The ability to track the daily production of each cow allows members of the Cooperative Societies of Dairy Producers of Rosario Area Ltd. in Argentina, to sell them at a better price, since the production of their offspring can be guaranteed and supported with many years of information about their ancestors.
Though all computerization projects have a start and an end date, computerization itself, once started, is a project that transforms and improves all the time as requirements, people and technology change. This is called project evolution.
Numerous studies of the impact of computerization have shown that computerization produces two major impacts:
one is felt immediately, which is that processes are expedited or manual procedures are economized.
the second, often more important, occurs several years later. This happens as enterprises learn to organize themselves better, and so become more competitive and make new investments that are enabled by computerization.
Exactly how the project evolves will depend on many factors: you might decide to change the technology or modify the procedures, or maybe expand the system to other areas, or add more services.
Training should be an ongoing process: Technology changes all the time. Continual training will help to keep staff satisfied and reduce their fears of displacement. Businesses that learn how to cope with change and manage it tend to be successful in competitive markets. Those that refuse to change usually fail. This means that the cooperative's training plan should set short-term, midterm, end-of-project, and post-project training objectives.
Upgrading hardware: The expected life of a computer is from 24 to 48 months. Computer technology advances so fast that it is recommended to make some upgrade (improvement) in the equipment at least once a year. As the project evolves, you can buy new faster computers for those persons that will do computing-intense tasks such as reports, graphs, and leave slower computers for others working on accounting, reporting or data entry.

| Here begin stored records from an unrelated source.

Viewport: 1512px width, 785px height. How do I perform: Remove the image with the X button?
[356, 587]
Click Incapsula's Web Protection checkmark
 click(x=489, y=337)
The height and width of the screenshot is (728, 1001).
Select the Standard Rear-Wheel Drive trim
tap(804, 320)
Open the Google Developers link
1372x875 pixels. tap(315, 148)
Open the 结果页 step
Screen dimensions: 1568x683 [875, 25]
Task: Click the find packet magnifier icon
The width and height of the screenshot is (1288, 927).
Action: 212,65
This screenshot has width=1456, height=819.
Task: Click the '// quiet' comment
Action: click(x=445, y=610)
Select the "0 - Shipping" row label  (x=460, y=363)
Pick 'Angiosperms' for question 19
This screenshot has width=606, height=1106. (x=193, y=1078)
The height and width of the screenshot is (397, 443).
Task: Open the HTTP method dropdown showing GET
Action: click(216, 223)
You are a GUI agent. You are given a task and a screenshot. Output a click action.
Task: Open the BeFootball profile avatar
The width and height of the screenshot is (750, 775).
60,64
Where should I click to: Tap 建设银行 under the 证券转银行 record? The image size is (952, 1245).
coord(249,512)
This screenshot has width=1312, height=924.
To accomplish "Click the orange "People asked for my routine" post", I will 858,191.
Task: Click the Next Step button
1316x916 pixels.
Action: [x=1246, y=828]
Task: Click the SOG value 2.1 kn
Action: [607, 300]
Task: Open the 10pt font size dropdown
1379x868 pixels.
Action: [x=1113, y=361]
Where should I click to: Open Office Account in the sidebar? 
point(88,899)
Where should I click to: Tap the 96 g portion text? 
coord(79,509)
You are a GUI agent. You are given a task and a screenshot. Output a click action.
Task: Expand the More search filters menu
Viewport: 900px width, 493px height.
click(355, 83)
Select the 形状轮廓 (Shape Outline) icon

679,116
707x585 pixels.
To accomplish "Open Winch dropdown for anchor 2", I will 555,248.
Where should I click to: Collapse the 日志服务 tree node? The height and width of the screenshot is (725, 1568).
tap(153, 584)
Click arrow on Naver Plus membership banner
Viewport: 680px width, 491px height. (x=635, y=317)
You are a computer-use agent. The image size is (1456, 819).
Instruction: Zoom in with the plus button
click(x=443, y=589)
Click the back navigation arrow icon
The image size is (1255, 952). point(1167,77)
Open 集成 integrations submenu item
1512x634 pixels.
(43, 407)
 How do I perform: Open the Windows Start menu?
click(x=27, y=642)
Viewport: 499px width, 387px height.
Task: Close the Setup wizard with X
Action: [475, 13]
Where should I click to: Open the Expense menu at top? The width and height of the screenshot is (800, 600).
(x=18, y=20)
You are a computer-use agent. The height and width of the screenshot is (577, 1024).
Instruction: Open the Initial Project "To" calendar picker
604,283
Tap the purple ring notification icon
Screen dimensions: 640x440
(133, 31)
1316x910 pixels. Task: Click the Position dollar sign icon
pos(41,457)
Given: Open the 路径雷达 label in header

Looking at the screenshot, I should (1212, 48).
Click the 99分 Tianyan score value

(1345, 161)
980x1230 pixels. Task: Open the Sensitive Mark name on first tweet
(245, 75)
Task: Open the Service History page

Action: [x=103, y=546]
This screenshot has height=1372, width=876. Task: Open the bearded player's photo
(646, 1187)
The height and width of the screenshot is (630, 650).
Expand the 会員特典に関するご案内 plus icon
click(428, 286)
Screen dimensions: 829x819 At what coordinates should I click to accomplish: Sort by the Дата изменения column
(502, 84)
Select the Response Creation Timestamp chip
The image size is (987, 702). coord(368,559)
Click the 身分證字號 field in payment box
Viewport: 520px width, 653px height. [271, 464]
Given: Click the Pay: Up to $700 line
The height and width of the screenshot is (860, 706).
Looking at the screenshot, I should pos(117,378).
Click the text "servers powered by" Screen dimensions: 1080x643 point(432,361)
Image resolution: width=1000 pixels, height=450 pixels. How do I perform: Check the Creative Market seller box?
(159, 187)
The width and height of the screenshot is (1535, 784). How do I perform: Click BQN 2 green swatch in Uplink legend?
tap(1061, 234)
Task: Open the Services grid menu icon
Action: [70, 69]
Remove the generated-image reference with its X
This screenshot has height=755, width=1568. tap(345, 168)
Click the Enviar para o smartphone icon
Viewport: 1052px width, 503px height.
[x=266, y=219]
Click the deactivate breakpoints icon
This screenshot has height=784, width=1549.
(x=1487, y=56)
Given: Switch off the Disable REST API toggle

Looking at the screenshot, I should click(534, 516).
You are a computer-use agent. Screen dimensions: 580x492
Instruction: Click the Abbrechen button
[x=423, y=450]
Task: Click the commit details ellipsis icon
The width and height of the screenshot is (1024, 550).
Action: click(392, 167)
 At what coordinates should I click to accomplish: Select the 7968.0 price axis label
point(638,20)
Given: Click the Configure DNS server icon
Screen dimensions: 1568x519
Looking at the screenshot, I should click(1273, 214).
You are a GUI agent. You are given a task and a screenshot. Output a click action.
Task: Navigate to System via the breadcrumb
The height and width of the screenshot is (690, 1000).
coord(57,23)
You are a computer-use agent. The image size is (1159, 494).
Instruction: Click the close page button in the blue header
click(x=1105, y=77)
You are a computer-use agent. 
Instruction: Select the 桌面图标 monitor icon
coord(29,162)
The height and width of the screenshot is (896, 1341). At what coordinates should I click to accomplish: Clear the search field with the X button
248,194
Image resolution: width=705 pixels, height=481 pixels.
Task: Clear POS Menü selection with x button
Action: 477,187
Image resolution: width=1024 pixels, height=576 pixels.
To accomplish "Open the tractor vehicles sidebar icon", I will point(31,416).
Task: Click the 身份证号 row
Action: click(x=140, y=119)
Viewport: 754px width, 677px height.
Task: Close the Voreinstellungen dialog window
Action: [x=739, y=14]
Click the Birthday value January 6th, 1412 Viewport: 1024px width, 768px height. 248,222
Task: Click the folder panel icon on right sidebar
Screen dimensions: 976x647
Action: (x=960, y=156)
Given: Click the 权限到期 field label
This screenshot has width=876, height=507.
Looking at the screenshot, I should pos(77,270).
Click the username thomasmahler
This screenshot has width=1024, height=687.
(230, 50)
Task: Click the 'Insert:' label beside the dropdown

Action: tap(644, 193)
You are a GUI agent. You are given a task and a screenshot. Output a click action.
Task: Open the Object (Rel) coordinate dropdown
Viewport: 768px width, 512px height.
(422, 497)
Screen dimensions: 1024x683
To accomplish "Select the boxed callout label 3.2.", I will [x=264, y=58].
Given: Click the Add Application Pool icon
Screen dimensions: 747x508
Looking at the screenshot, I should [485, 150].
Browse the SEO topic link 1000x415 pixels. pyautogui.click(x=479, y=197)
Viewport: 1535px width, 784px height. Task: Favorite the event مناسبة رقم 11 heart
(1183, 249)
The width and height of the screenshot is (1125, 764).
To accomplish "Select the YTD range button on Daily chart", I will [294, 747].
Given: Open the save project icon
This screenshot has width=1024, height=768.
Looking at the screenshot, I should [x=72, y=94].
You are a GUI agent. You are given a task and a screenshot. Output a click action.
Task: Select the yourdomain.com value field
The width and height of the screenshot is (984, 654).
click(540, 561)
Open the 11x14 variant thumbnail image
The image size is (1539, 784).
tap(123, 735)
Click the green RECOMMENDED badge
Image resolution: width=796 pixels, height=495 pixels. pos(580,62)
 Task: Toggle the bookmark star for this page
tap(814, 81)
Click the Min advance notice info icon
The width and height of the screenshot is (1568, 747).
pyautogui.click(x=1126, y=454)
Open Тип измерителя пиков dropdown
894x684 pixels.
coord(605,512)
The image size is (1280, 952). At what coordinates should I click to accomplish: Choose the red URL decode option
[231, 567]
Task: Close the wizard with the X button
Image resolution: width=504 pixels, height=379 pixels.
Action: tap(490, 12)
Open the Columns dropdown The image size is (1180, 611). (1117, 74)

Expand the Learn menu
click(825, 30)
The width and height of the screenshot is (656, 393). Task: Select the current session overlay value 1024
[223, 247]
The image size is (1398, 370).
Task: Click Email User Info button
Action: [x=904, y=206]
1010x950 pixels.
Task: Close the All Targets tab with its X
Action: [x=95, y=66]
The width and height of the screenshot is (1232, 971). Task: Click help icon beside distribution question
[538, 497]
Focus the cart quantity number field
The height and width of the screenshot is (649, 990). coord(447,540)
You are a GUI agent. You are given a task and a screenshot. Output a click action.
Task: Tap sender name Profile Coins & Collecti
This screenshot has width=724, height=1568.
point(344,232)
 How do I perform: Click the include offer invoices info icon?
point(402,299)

Updating software: The software application will also need to change over time. If you have developed your own software, the most organized way to update the application is to keep a list of desirable changes, cataloguing them into: (1) errors (called bugs) that affect the use of the software and require immediate fix; (2) small corrections that have minimum effect on the system; and (3) desirable changes that add services or improve existing features.
Internet Access: A modern computerization project cannot be sustained if the cooperative does not have reliable Internet access. All software, hardware driver and firmware fixes are delivered through the Internet. An implementation will quickly run into overwhelming system problems without Internet availability.
Sustainability: You have to make sure that there are skilled resources and enough funding available to sustain the project over time. You will need funds to pay for human resources, software, electricity, computer repairs and upgrades. You must try to assess to the maximum extent possible the human and financial resources to maintain the continued operation of a computer project. Since available cooperative funding may vary year to year depending on performance, you are encouraged to take the necessary precautions to build a fund to maintain and replace equipment.
Replication: If you believe your software might be useful to other organizations, you might want to consider selling, renting or sharing the cost of updating the software with them.
Many cooperatives have set up a Web site giving information about their history, business and products. A Web site is easy to install and cheap to design and maintain, giving global visibility on the Internet.